History – The lonely lemon tree

Moloney family outside their home at Bromelton
Moloney family outside their home at Bromelton

On Sandy Creek Road just outside Beaudesert, grows a lonely Bush Lemon Tree.

The tree was planted by Mr Moloney as part of his orchard to feed his growing family in the very early 1900s.

Along with other trees planted near to the cottage the family had built, this tree was essential to their lives and their food requirements.

As with most families of this era, there were an abundance of children to feed and one can only imagine the children playfully running around the orchard and being given the task of bringing in some lemons.

Bush lemons are a hardy plant and well protected by some very large thorny spikes growing from their limbs, so picking the fruit can lead to some nasty scratches.

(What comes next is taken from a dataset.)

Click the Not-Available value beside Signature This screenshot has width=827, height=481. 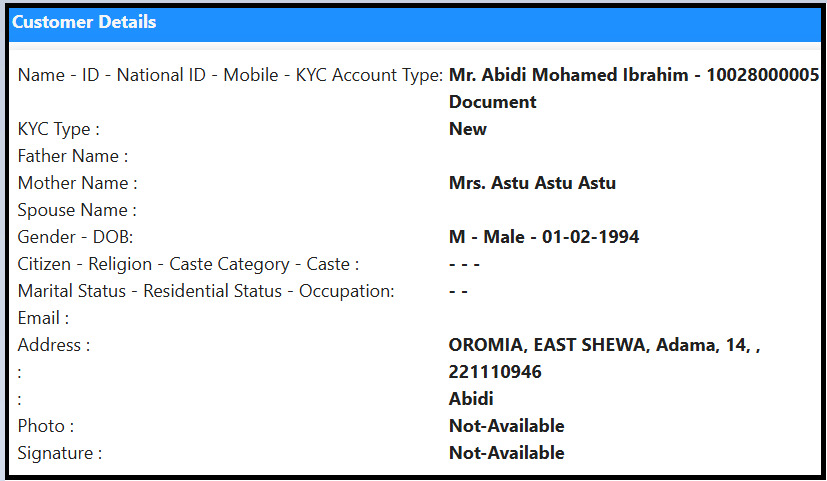tap(506, 453)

This little tree no doubt protesting giving up its fruit to the children, would have caused a few unwelcome injuries in the day, whilst the family lived there.

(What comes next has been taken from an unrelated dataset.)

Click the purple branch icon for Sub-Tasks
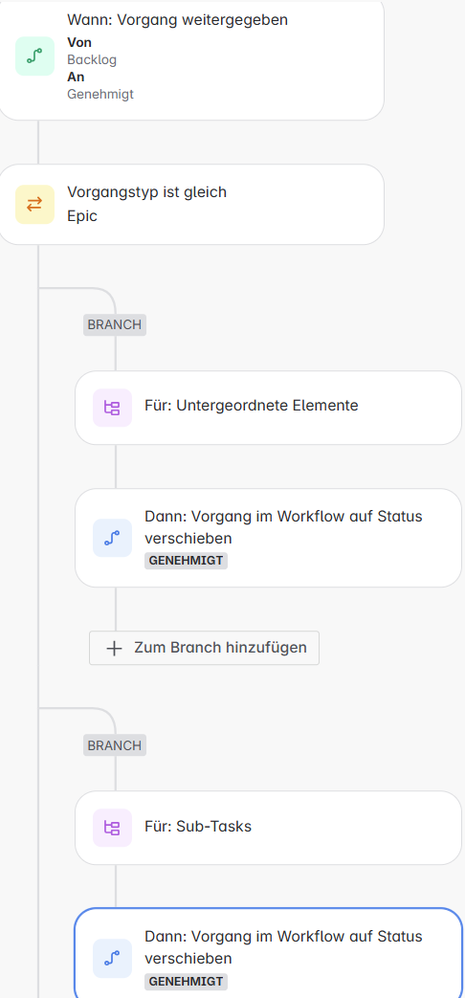 coord(112,827)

For many years the fruit of this tree would have been used by the family, or given to neighbors when they visited.

Unfortunately, as time moved on, so did the family, the old cottage succumbing to the wrath of nature and relentless termite attack, finally falling, with the remnants burned by subsequent bushfires.

The rest of the orchard dying out, or never recovering from the elements, the lonely tree proved to be the only survivor.

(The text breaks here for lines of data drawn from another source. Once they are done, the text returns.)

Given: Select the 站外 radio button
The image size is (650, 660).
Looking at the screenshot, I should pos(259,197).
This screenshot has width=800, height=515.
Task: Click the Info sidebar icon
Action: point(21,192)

In 1952, Tancred’s Meatworks started production further up the road, with thousands of vehicles passing during its time, and with more traffic passing by now it’s likely many in those vehicles would have glanced across and seen the tree, but few would really know of how special she is.

With permission from the property owners, fruit was collected and seeds propagated, now the little tree now has five offspring growing not far from where she lives.

After many years surviving droughts, fires and hardship, the remarkable tree, now around 100 years old, still fruits every year, maybe in the hope that the long-gone family may return and again pick the lemons she lovingly produces. 

By the Beaudesert History Association.